3) Accumulating Depreciating Assets
A depreciating asset is defined as any asset that has a limited effective life, and can reasonably be expected to decline in value over the time it is used. They include items such as computers, electric tools, furniture and motor vehicles. The most common among this category are cars and trucks.
According to Thomas Stanley, the author of ‘The Millionaire Mind‘, an average millionaire buys used cars where the depreciation has already been accounted for, and pays for it with cash. According to Cars.com, the average new car price in 2017 after incentives is $31,400. The general concern about buying used cars is the increase in repair costs. However, US News study shows that the depreciation you have to appropriate for a new car is way more than the repairs that need to be done on a used one. Our recommendation is to minimize the purchase of depreciating assets, and instead invest that money. Yes, Opportunity Cost is REAL.
4) Thinking Of Retirement As Something In The Distant Future
Okay, I get it. Retirement is not about sitting on the beach and playing golf. It is about doing what you like when you want because you could afford to do it. Chris Hogan says that retrirement is not an age, but a financial number. With that definition, you can retire in your 50s, 40s or even 30s. However, it won’t happen overnight.
Compound interest is real and Albert Einstein said that it is the 8th wonder of the world. So it shouldn’t be a pipe dream. It should be a real event you plan for in your future. And it’s never too early to start saving and investing. In fact, the longer you put off beginning to save for retirement, the less you may have at retirement. If you have a employer sponsored program, go for it. However, be aware of common mistakes.
5) Not Having Enough Financial Knowledge
As per Investopedia, “Financial literacy is the education and understanding of various financial areas. This topic focuses on the ability to manage personal finance matters in an efficient manner, and it includes the knowledge of making appropriate decisions about personal finance such as investing, insurance, real estate, paying for college, budgeting, retirement and tax planning.” Alan Greenspan says that number one problem in today’s economy as well as generation is a lack of financial literacy.
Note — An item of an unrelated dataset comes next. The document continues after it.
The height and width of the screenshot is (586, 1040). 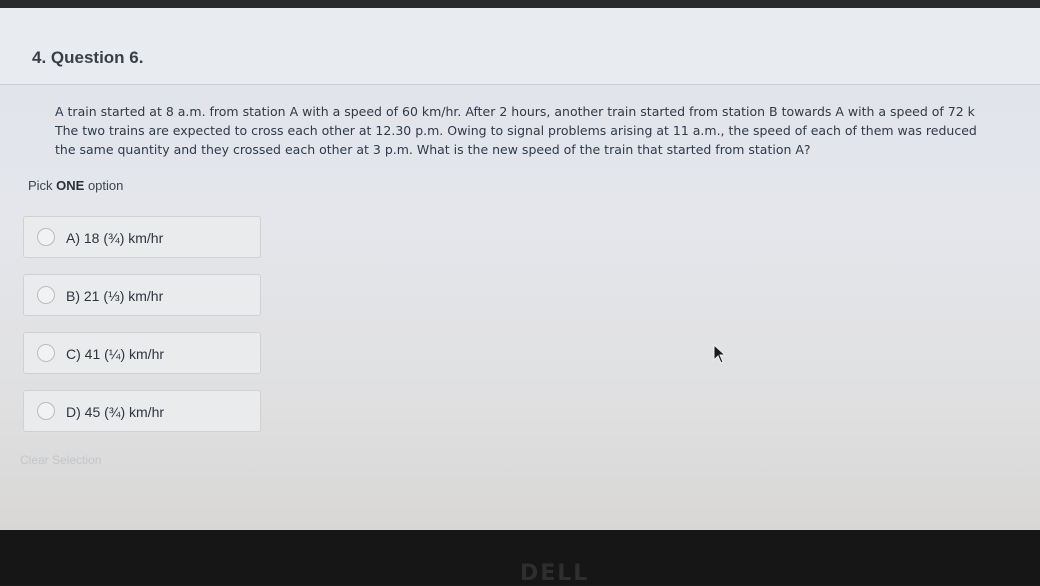 I want to click on option-b-radio, so click(x=46, y=295).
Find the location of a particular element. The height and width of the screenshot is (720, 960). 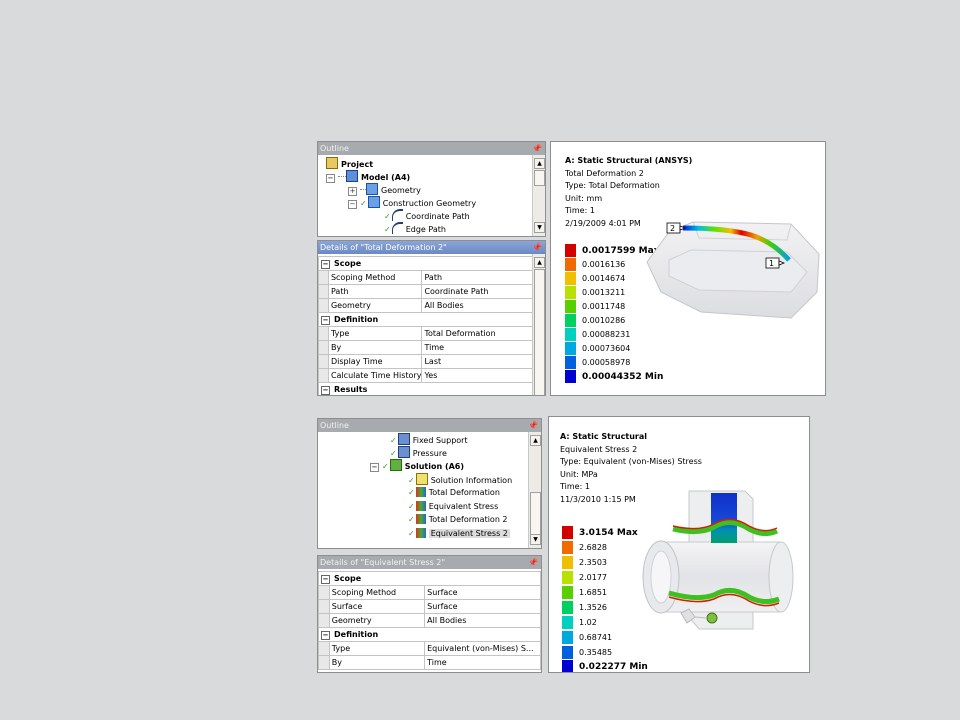

tree-item-equivalent-stress: ✓ Equivalent Stress is located at coordinates (453, 506).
The expectation is not that you become an expert, but that you have sufficient basic knowledge to ask intelligent questions of your financial advisor or coach. We recommend attending one of the Financial seminars or workshops.
6) Not Having An Accountability Partner
Life is hard and demanding. All of us have good intentions. But, life happens and we always take the path of least resistance. For financial success, one quality that is above everything, even knowledge, is accountability. It is as simple as having someone check on how we are doing financially.
We highly recommend that you have an accountability partner. You can learn more about the different types of accountability and how to select one. It is ideal that the person you select have personal and professional experience along with the right certifications and educational background. The financial world is challenging to maneuver and the jargon can be overwhelming. You need to have somebody with the heart of a teacher who can walk you through the financial concepts, and then hold you accountable.
7) Not Tracking Your Networth On A Regular Basis
Net worth is probably the single most important measure of personal wealth, and that is why knowing one’s net worth is very critical. But, how do we know ours? In simple terms, it is what we owe minus what we own. What it provides is an overview of our strengths, weaknesses, and areas of improvement. For example, if we have debt, it gives a perspective on how debt is destroying our future financial success. On the other hand, if we are not getting enough return on our investment, it helps us to work on that aspect.
Tracking networth also helps us to see the improvements we are making on a weekly/monthly basis. There are several tools available in the market to track your networth.